▶ Task description
Exact reproduction is required for all entries.

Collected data
····················

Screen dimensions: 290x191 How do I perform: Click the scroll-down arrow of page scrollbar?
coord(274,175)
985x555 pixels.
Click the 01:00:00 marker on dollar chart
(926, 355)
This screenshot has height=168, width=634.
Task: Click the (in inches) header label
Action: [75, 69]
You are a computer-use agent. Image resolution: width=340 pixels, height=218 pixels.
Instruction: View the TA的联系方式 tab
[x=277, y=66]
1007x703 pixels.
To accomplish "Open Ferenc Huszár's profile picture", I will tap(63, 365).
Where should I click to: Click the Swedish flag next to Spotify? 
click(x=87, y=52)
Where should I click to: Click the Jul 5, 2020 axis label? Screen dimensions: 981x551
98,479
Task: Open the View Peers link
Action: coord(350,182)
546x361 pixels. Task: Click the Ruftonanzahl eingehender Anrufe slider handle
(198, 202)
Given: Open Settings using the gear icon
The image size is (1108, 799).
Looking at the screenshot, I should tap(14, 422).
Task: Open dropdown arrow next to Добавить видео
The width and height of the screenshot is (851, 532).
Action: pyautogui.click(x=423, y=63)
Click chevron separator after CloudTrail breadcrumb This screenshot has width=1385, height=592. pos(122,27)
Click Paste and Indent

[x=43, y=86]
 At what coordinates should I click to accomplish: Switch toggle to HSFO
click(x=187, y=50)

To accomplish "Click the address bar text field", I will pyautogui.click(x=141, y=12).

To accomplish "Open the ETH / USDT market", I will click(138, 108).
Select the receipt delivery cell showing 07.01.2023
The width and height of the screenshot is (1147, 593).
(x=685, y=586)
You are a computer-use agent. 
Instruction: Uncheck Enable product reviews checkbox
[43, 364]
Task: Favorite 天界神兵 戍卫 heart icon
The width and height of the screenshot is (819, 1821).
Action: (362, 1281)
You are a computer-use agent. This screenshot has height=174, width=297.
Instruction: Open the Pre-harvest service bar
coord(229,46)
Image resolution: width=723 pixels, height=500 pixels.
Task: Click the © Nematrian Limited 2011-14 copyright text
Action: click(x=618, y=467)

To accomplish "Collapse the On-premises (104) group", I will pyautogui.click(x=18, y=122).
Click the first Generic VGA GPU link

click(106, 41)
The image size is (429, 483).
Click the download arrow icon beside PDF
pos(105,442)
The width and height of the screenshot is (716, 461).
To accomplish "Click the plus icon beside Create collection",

····················

▶ Task solution
Screen dimensions: 290x191 How do I perform: Click the scroll-down arrow of page scrollbar?
coord(274,175)
985x555 pixels.
Click the 01:00:00 marker on dollar chart
(926, 355)
This screenshot has height=168, width=634.
Task: Click the (in inches) header label
Action: [75, 69]
You are a computer-use agent. Image resolution: width=340 pixels, height=218 pixels.
Instruction: View the TA的联系方式 tab
[x=277, y=66]
1007x703 pixels.
To accomplish "Open Ferenc Huszár's profile picture", I will tap(63, 365).
Where should I click to: Click the Swedish flag next to Spotify? 
click(x=87, y=52)
Where should I click to: Click the Jul 5, 2020 axis label? Screen dimensions: 981x551
98,479
Task: Open the View Peers link
Action: coord(350,182)
546x361 pixels. Task: Click the Ruftonanzahl eingehender Anrufe slider handle
(198, 202)
Given: Open Settings using the gear icon
The image size is (1108, 799).
Looking at the screenshot, I should tap(14, 422).
Task: Open dropdown arrow next to Добавить видео
The width and height of the screenshot is (851, 532).
Action: pyautogui.click(x=423, y=63)
Click chevron separator after CloudTrail breadcrumb This screenshot has width=1385, height=592. pos(122,27)
Click Paste and Indent

[x=43, y=86]
 At what coordinates should I click to accomplish: Switch toggle to HSFO
click(x=187, y=50)

To accomplish "Click the address bar text field", I will pyautogui.click(x=141, y=12).

To accomplish "Open the ETH / USDT market", I will click(138, 108).
Select the receipt delivery cell showing 07.01.2023
The width and height of the screenshot is (1147, 593).
(x=685, y=586)
You are a computer-use agent. 
Instruction: Uncheck Enable product reviews checkbox
[43, 364]
Task: Favorite 天界神兵 戍卫 heart icon
The width and height of the screenshot is (819, 1821).
Action: (362, 1281)
You are a computer-use agent. This screenshot has height=174, width=297.
Instruction: Open the Pre-harvest service bar
coord(229,46)
Image resolution: width=723 pixels, height=500 pixels.
Task: Click the © Nematrian Limited 2011-14 copyright text
Action: click(x=618, y=467)

To accomplish "Collapse the On-premises (104) group", I will pyautogui.click(x=18, y=122).
Click the first Generic VGA GPU link

click(106, 41)
The image size is (429, 483).
Click the download arrow icon beside PDF
pos(105,442)
The width and height of the screenshot is (716, 461).
To accomplish "Click the plus icon beside Create collection",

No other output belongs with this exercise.